Expertos en salud han instado a reforzar las políticas públicas ante la creciente influencia de la industria alimentaria, resaltando que la obesidad es uno de los principales desafíos sanitarios en el mundo. Esta advertencia se realizó durante el Congreso Internacional sobre Obesidad, que se celebra por primera vez en México y reúne a investigadores y responsables de políticas hasta el 17 de julio en la capital.
Durante el simposio «Política económica de la obesidad», especialistas de diferentes países coincidieron en que el papel de los profesionales de la salud es crucial para generar cambios en la industria y que es necesario adoptar nuevas políticas públicas que faciliten decisiones nutricionales saludables. La doctora Vanessa Garcia-Larsen destacó la importancia de convertir las opciones saludables en las más accesibles, sugiriendo etiquetas de advertencia en los productos como una estrategia eficaz para concienciar a los consumidores.
Los participantes del congreso señalaron que la obesidad no es simplemente una decisión personal, sino un síntoma del poder que ejerce la industria alimentaria y la publicidad.
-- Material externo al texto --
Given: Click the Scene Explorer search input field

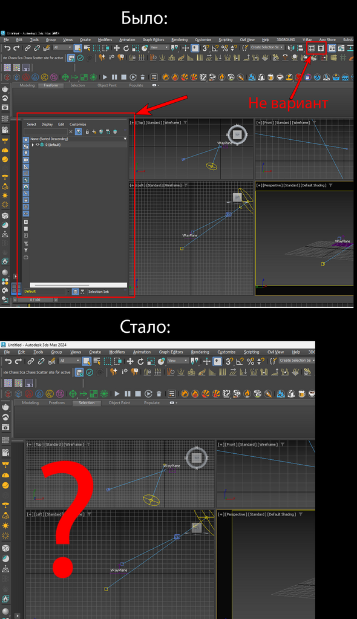Looking at the screenshot, I should pyautogui.click(x=45, y=131).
El exministro de Salud de Perú, Víctor Zamora, enfatizó los desafíos que implica confrontar una industria tan fuerte, indicando que en recientes campañas electorales en Perú, la obesidad fue ignorada como prioridad en salud, evidenciando que se trata de un «problema silenciado».
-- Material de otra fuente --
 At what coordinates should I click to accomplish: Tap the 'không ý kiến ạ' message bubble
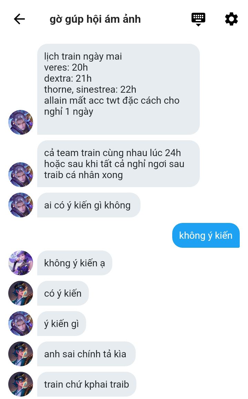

Aunque enfrentar a esta industria representa un reto significativo, Zamora observó ejemplos alentadores en países como España, donde la inversión en políticas contra la obesidad ha sido más prominente. El congreso se desarrolla en un contexto alarmante, ya que más de mil millones de personas a nivel mundial vivían con obesidad en 2022, según la Organización Mundial de la Salud.
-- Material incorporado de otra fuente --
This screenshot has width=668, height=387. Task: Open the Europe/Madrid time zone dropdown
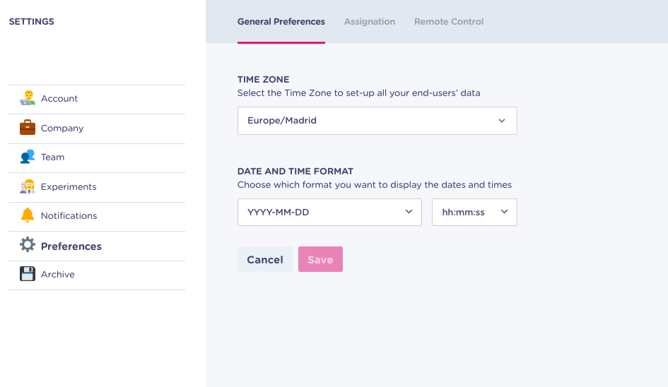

En México, la situación es crítica, con una estimación del 37.1% de los adultos viviendo con obesidad según la Encuesta Nacional de Salud y Nutrición 2020-2023. La prevalencia de obesidad entre escolares y adolescentes ha aumentado ocho puntos porcentuales en los últimos 15 años, reflejando una creciente preocupación también a nivel regional en América Latina y el Caribe, donde millones de niños y adolescentes enfrentan problemas de sobrepeso.